> Exercise: Your answer must consist only of the lines from the start of the entries through the line that holds "Home (574, 69)", copied exactly, with no pictures.

> Provided data:

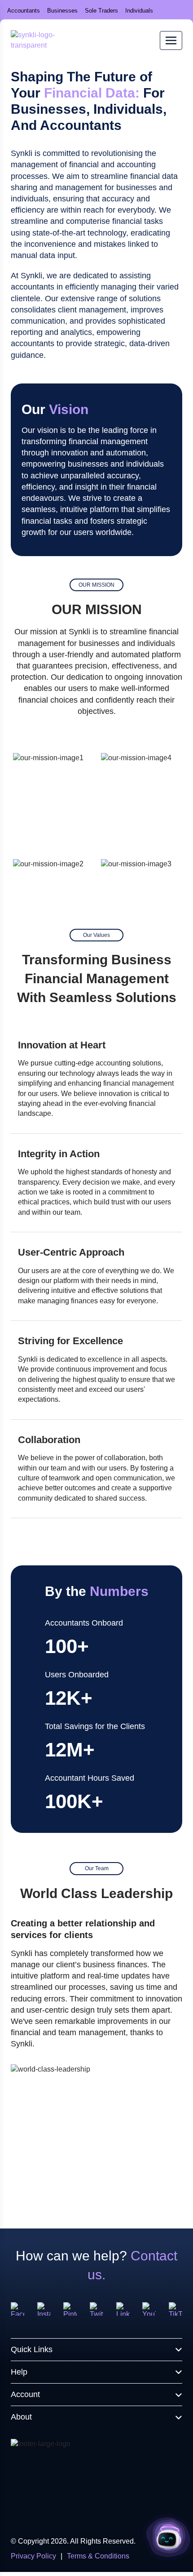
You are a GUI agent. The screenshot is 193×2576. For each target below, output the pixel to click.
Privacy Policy (33, 2556)
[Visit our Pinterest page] (70, 2309)
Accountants (23, 10)
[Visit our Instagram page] (44, 2309)
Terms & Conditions (98, 2556)
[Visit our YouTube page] (149, 2309)
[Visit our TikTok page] (175, 2309)
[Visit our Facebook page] (17, 2309)
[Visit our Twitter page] (96, 2309)
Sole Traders (101, 10)
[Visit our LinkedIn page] (123, 2309)
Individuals (139, 10)
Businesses (62, 10)
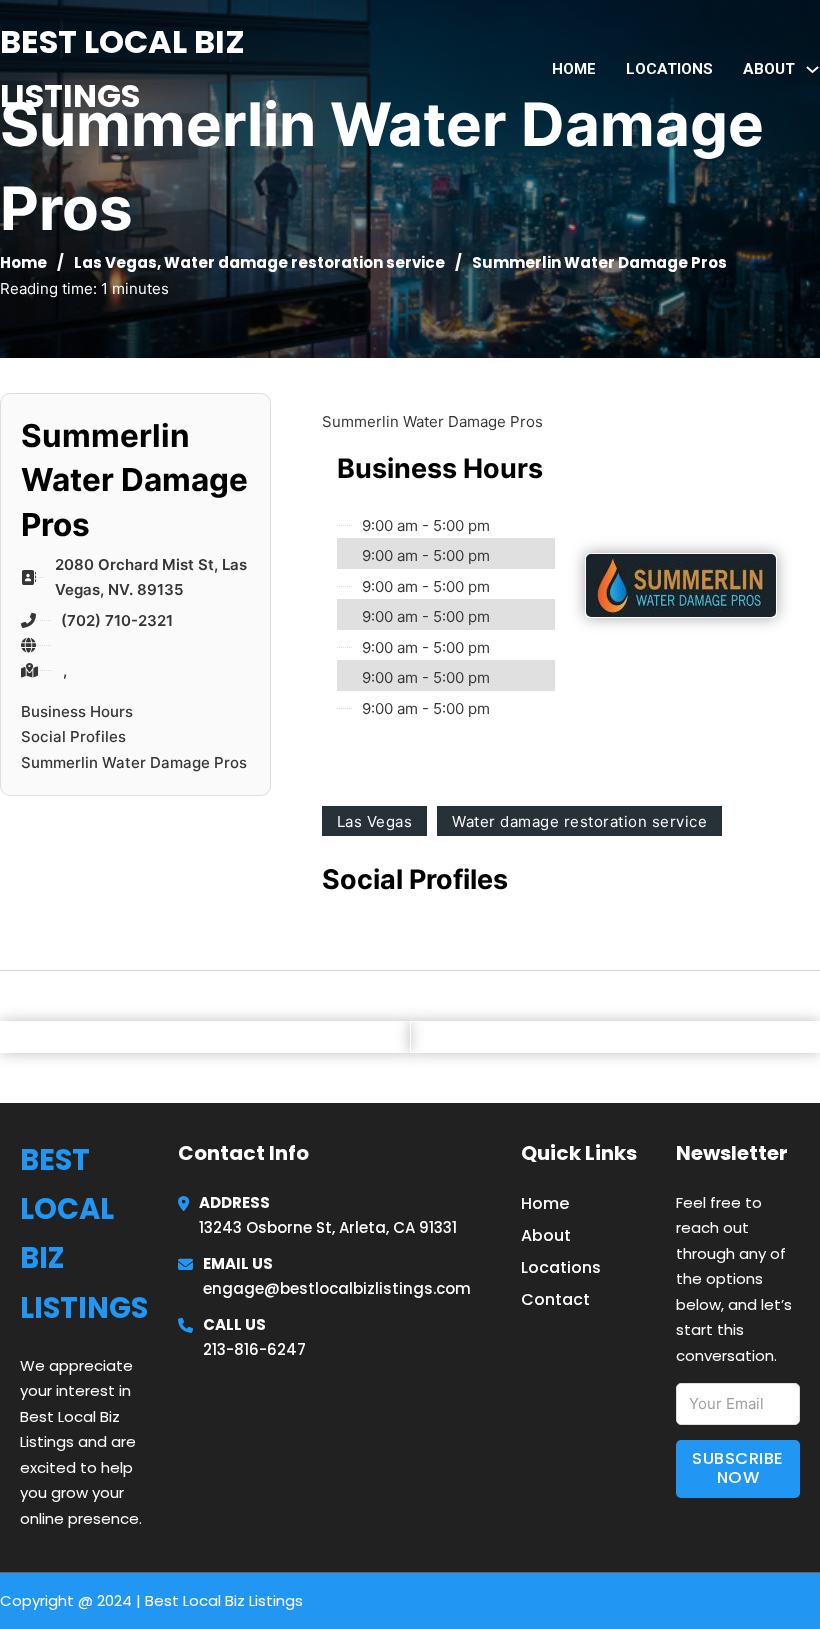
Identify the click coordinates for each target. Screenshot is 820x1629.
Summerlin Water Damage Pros (134, 762)
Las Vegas (115, 262)
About (546, 1235)
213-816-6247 (254, 1349)
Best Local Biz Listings (122, 68)
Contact (555, 1299)
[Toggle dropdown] (812, 69)
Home (574, 69)
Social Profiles (73, 736)
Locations (669, 69)
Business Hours (77, 711)
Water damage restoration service (304, 262)
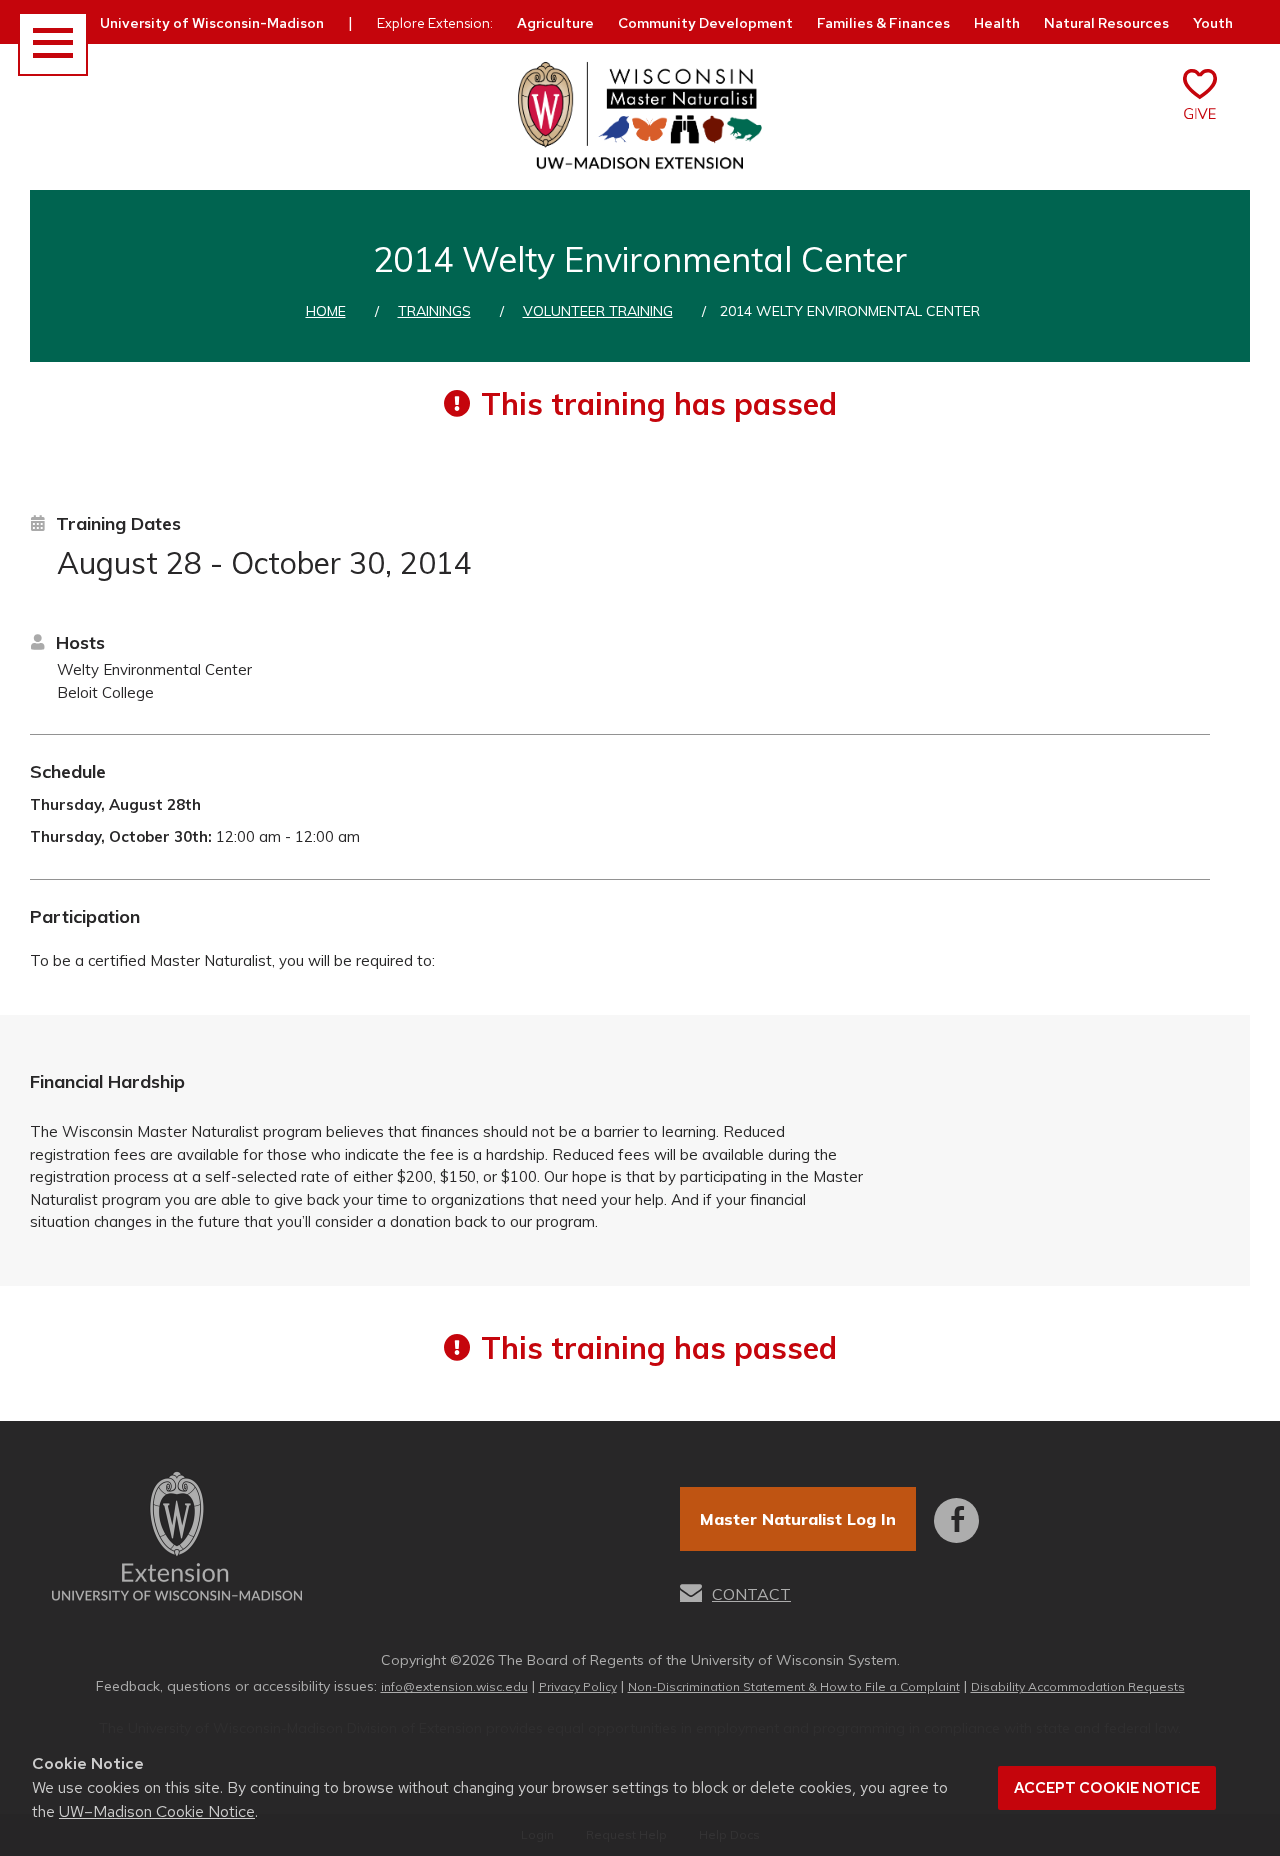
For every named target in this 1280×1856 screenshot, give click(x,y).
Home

> Written solution:
You are a GUI agent. The screenshot is 193×2576. For each target below, output the pixel to click.
Privacy Policy (33, 2556)
[Visit our Pinterest page] (70, 2309)
Accountants (23, 10)
[Visit our Instagram page] (44, 2309)
Terms & Conditions (98, 2556)
[Visit our YouTube page] (149, 2309)
[Visit our TikTok page] (175, 2309)
[Visit our Facebook page] (17, 2309)
[Visit our Twitter page] (96, 2309)
Sole Traders (101, 10)
[Visit our LinkedIn page] (123, 2309)
Individuals (139, 10)
Businesses (62, 10)
Identify the click coordinates for each target. Screenshot is 820x1629.
Summerlin Water Damage Pros (134, 762)
Las Vegas (115, 262)
About (546, 1235)
213-816-6247 (254, 1349)
Best Local Biz Listings (122, 68)
Contact (555, 1299)
[Toggle dropdown] (812, 69)
Home (574, 69)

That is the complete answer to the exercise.